It's not entirely clear to me how the detrimental effect of amisulpride on high-point repeat choices when the first stage stays the same (which I believe is captured by the inverse temperature) can be reconciled with the idea that blocking D2 receptors reduces flexibility and enhances the stability of prefrontal representations.

We agree with the reviewer that this issue was not sufficiently discussed in the manuscript. As the reviewer points out – we now show that the subject-level random slope of “high-point repeat choices when the first stage stays the same” is indeed reflected in the inverse temperature parameter (p.6, §4). With the addition of serum data, we can speculate that the exploration could be mainly due to occupation of the post-synaptic D2 receptors, which are known to be involved in the exploration-exploitation trade-off and choice stochasticity.
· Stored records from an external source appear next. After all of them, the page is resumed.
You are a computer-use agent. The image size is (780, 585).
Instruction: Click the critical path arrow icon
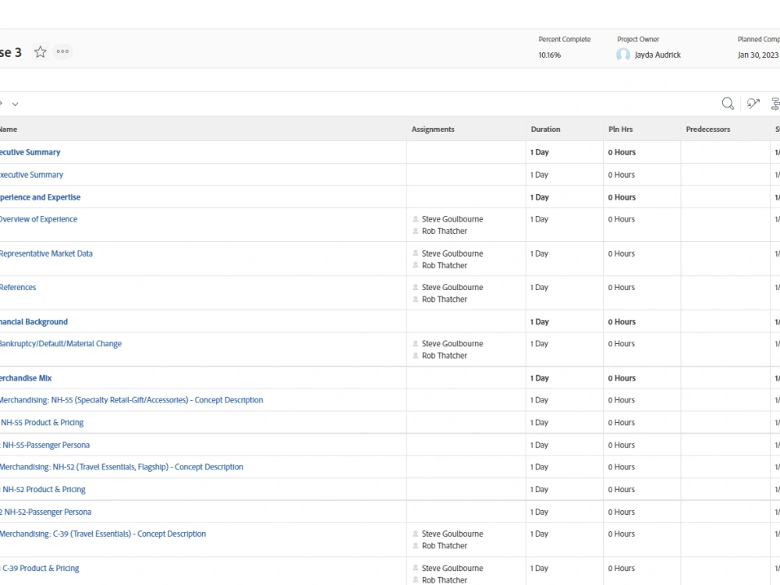click(x=753, y=104)
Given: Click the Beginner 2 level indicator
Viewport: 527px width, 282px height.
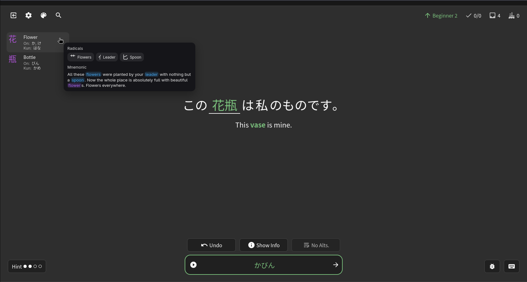Looking at the screenshot, I should pyautogui.click(x=441, y=16).
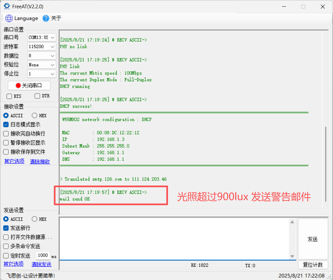This screenshot has width=333, height=280.
Task: Click the 1000 ms interval input field
Action: (x=43, y=255)
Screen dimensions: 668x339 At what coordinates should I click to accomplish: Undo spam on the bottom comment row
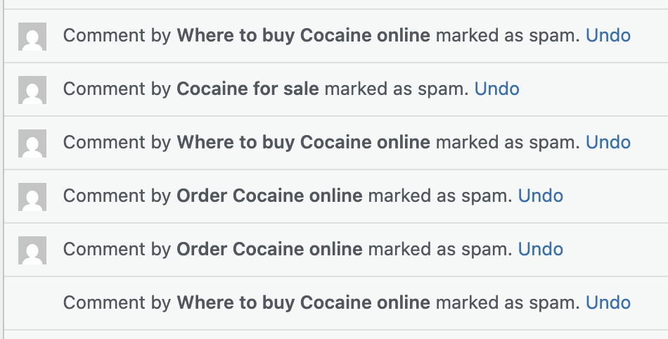[608, 303]
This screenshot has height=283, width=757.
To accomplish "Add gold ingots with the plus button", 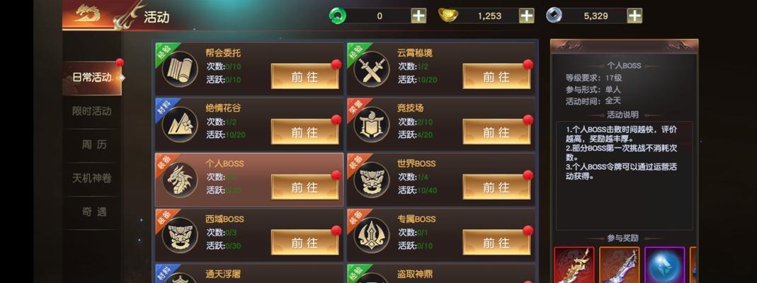I will tap(527, 16).
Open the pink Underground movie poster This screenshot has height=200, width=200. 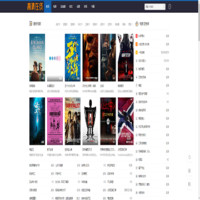(x=55, y=121)
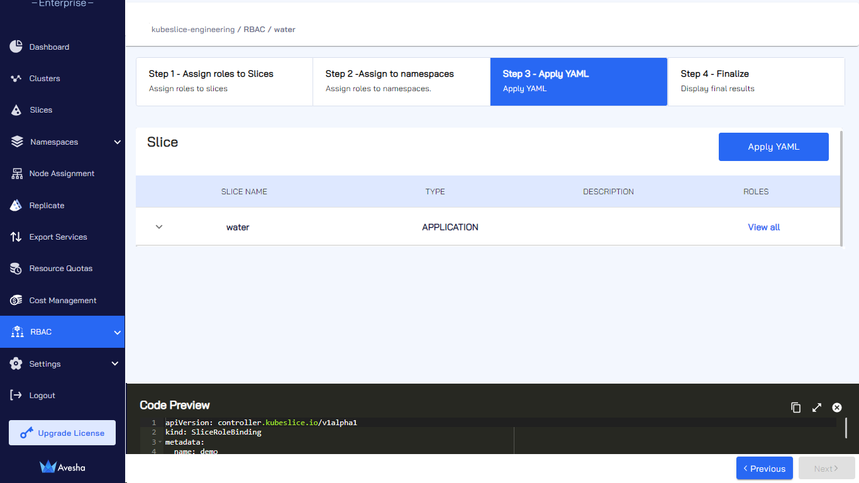Open the Replicate icon in sidebar
Screen dimensions: 859x483
(16, 205)
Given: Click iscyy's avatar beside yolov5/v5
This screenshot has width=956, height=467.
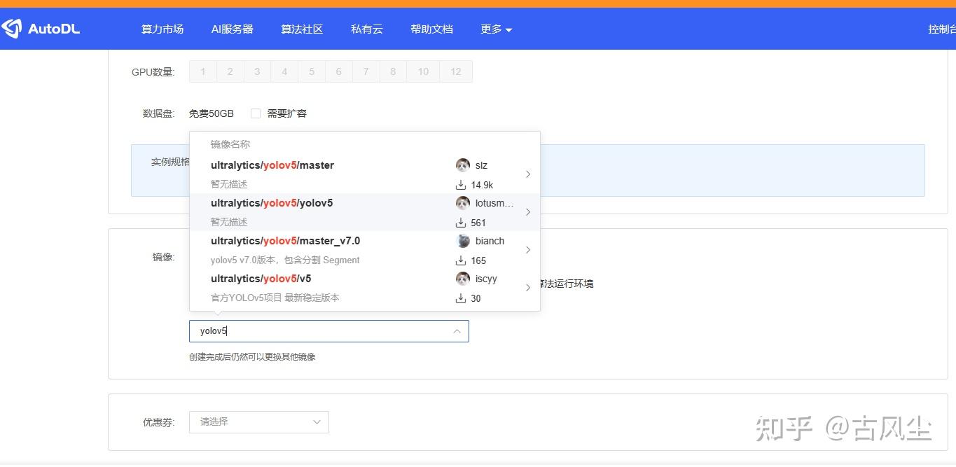Looking at the screenshot, I should (x=463, y=279).
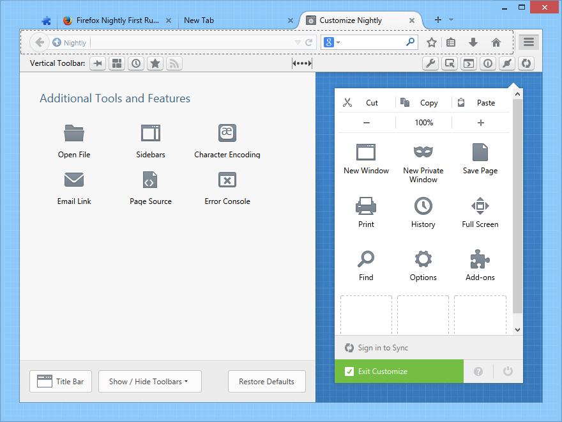Toggle the Title Bar button
This screenshot has height=422, width=562.
pyautogui.click(x=61, y=382)
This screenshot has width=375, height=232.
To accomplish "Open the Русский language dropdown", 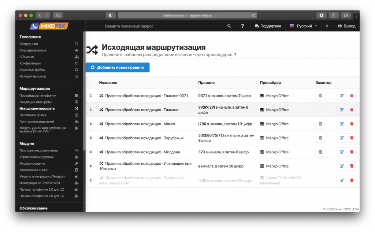I will point(303,26).
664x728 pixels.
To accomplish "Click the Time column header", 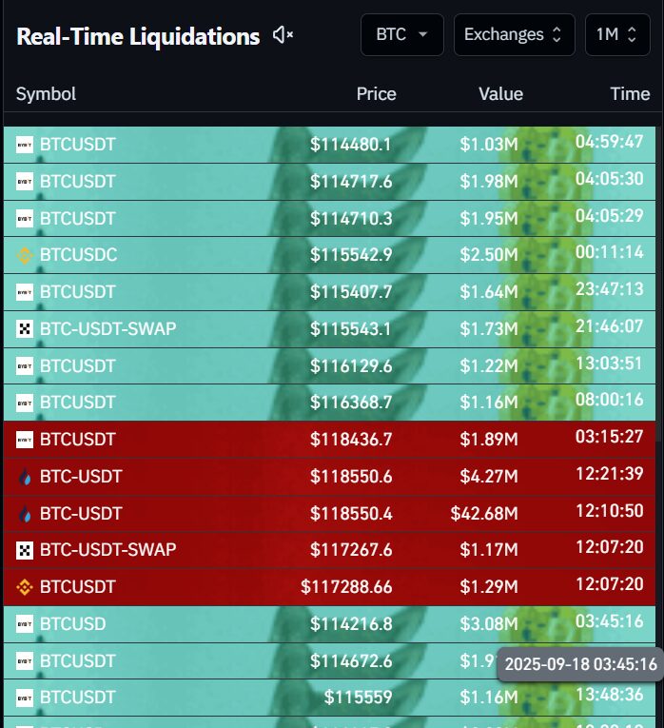I will pyautogui.click(x=630, y=94).
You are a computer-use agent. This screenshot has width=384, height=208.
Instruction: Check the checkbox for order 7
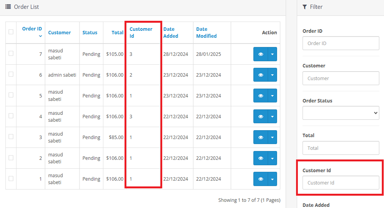click(11, 54)
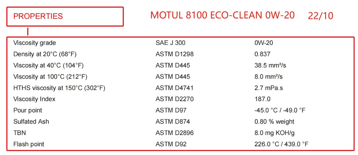Viewport: 358px width, 155px height.
Task: Click the Density at 20°C row label
Action: (x=45, y=54)
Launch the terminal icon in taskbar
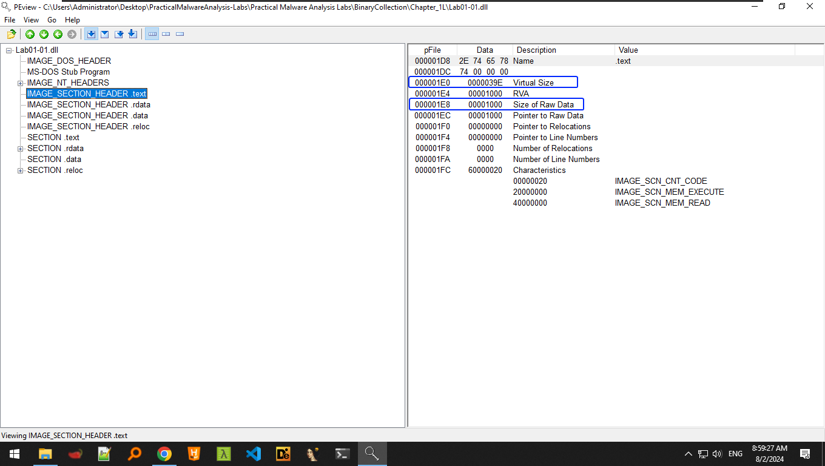Screen dimensions: 825x466 coord(342,454)
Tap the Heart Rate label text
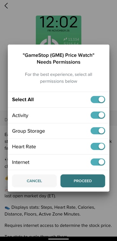The image size is (117, 241). pyautogui.click(x=24, y=147)
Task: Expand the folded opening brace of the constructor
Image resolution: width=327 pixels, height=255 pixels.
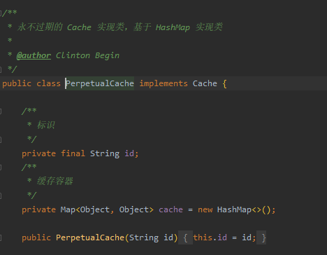Action: point(185,237)
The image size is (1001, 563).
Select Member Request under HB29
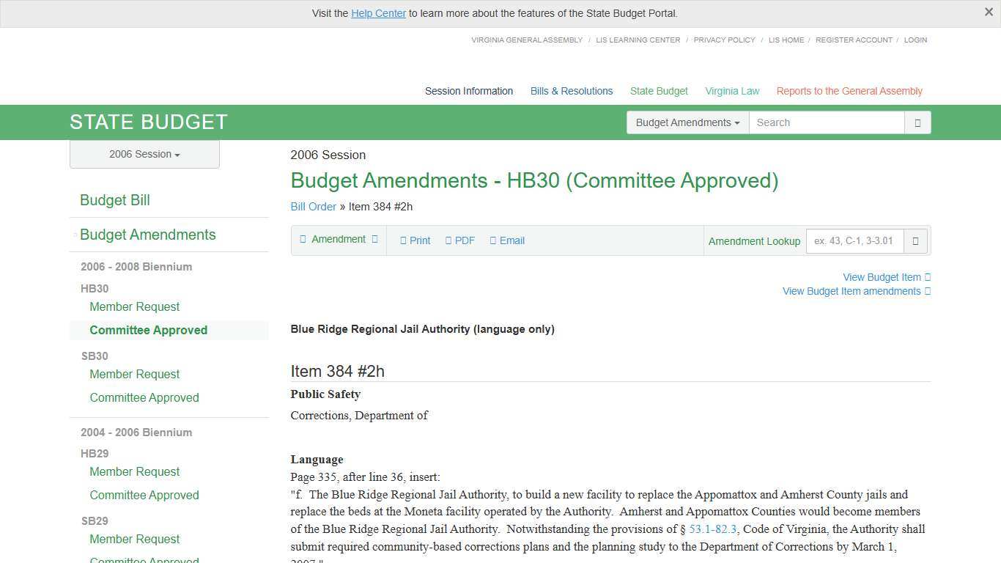point(134,471)
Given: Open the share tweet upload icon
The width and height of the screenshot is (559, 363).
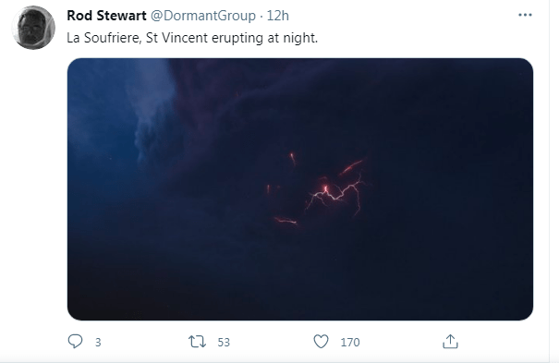Looking at the screenshot, I should 450,341.
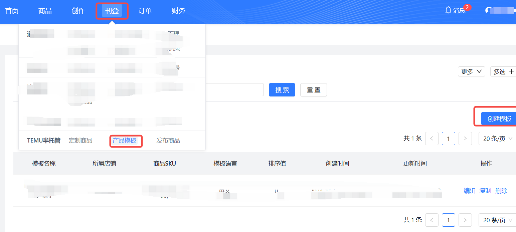Click the previous-page arrow in top pagination
The width and height of the screenshot is (516, 232).
point(432,138)
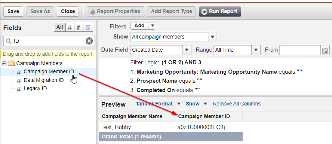
Task: Click Remove All Columns link
Action: pyautogui.click(x=237, y=104)
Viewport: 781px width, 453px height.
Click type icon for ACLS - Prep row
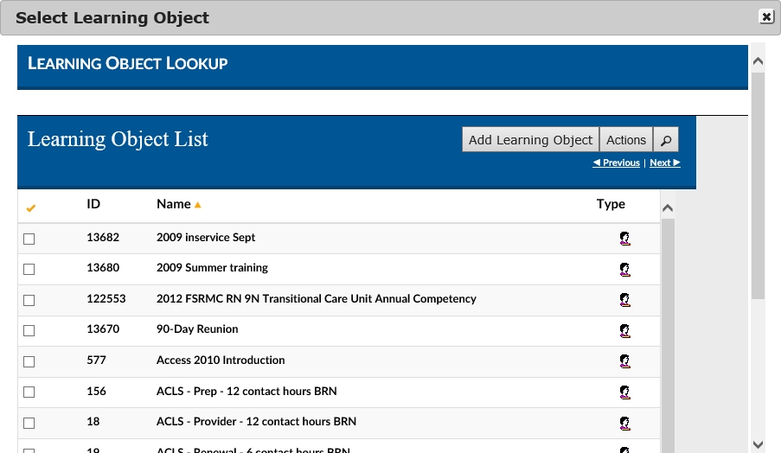(624, 392)
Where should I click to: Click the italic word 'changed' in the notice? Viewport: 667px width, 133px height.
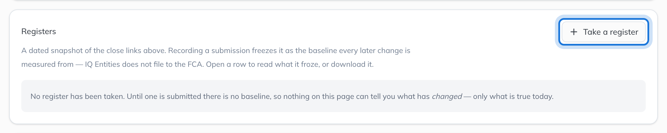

We also show that the random slope for different first stage stays is more related to the model-based/model-free weight. As mentioned above, this parameter does not scale with the serum levels suggesting the effect is not post-synaptic and is present already with small doses. This might imply that the increase in model-based weight is driven by presynaptic effects. However, there is also a line of research (the dual state theory of prefrontal dopamine function proposed by Durstewitz and Seamans, 2008) showing the role of prefrontal D2 in destabilisation of prefrontal representations. We therefore also present the argumentation that D2 receptor antagonists might increase stability of prefrontal representations which in turn helps explain the ability of subjects under amisulpride to maintain the mapping online. As the reviewer alluded to, this take on the effects is hard to reconcile with increased exploration and also with flexible adaptations of choice selection and fast action values updating that is required in this task. We elaborate on this in the discussion (p.8 §2):

“According to the dual-state theory of prefrontal dopamine function (Durstewitz and Seamans, 2008), a state dominated by D1 receptor activity is characterized by a high-energy barrier and supports stabilization of prefrontal representations. Conversely, a D2 receptor dominated state has a low-energy barrier and facilitates flexible switching between representational states. In line with this, D2 antagonists impair behaviour in tasks that require constant attentional set shifting (Mehta, Manes, Magnolfi, Sahakian, and Robbins, 2004), but might improve performance in tasks where prefrontal goal representations are required (Kahnt, Weber, Haker, Robbins, and Tobler, 2015). For example, D2 antagonism improves the ability of participants in certain cognitive tasks that require manipulation of task-relevant information in the working memory (Dodds et al., 2009; Frank and O’Reilly, 2006), but does not improve working memory capacity, or memory retrieval (Dodds et al., 2009; Mehta, Sahakian, McKenna, and Robbins, 1999; Naef et al., 2017). The effects of D2 antagonism on model-based/model-free behaviour in our study can be interpreted within this framework to result from increased ability to maintain prefrontal representation of the mapping between the spaceships and the planets online. However, this is difficult to reconcile with the fact that model-based behaviour in dynamic learning paradigms, such as the one used here, also requires flexible updating of action values.”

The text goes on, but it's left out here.